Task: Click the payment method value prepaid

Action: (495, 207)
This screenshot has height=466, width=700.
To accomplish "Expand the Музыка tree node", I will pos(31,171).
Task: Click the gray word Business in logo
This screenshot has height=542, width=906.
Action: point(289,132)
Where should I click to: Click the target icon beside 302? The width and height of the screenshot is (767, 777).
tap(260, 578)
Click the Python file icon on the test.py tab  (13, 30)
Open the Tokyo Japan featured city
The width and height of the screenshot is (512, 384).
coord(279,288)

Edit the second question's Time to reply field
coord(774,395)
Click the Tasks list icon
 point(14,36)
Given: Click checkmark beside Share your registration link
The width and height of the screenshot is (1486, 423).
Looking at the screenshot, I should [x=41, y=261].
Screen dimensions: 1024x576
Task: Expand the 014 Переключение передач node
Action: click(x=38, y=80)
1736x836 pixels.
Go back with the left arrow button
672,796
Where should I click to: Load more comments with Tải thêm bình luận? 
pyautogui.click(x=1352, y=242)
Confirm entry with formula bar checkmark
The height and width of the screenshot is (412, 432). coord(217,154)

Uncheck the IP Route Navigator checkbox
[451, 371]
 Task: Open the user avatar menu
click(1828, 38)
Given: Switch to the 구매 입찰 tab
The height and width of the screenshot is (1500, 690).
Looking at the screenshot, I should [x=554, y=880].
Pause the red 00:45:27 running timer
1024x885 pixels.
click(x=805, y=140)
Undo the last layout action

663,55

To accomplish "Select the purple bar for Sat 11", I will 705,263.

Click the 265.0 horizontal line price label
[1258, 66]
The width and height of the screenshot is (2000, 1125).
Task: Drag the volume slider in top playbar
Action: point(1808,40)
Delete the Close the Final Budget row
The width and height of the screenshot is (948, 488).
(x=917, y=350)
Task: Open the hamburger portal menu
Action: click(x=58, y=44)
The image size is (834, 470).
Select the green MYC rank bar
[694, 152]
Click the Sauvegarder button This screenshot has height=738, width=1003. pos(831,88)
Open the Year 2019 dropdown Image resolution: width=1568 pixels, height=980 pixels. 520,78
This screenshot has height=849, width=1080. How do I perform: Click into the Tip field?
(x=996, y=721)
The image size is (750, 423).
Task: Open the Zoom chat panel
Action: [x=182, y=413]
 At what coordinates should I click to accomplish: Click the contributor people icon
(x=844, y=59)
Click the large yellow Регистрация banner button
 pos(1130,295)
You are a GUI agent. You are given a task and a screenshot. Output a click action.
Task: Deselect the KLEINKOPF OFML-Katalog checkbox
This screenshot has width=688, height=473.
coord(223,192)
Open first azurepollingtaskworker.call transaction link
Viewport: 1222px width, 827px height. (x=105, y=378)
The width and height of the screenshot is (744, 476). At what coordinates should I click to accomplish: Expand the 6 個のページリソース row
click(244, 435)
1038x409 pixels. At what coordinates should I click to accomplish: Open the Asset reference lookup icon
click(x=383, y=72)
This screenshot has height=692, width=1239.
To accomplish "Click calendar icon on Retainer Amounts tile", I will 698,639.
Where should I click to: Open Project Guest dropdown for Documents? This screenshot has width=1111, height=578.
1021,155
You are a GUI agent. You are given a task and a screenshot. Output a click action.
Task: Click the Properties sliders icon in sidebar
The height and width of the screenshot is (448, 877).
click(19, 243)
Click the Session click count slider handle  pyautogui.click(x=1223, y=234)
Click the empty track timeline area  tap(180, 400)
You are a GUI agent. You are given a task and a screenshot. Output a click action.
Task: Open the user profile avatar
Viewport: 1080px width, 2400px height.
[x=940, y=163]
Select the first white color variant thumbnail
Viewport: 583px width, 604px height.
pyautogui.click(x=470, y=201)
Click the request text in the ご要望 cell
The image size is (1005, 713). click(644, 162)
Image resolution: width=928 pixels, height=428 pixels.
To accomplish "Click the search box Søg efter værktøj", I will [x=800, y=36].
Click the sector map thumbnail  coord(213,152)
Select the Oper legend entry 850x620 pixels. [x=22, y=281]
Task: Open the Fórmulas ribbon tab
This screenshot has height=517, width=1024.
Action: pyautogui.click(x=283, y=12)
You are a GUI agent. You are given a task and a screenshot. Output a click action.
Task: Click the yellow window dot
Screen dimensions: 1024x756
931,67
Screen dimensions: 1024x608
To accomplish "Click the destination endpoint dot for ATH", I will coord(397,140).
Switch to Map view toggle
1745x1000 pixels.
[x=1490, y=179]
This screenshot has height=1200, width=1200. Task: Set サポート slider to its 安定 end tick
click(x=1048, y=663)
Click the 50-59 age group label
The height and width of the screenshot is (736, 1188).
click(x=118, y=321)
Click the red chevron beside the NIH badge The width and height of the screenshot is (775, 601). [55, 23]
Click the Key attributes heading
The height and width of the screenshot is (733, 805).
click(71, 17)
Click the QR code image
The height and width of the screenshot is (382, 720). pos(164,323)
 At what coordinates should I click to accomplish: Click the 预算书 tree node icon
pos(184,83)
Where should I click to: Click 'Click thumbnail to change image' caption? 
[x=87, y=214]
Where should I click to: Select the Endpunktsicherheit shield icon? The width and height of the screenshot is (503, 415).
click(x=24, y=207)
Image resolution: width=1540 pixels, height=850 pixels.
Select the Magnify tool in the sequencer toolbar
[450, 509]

REQUIRED WORK:
Counting only lines that contain the word "resolution", state how many appear in the entries, and add nothing.

TASK RESPONSE:
3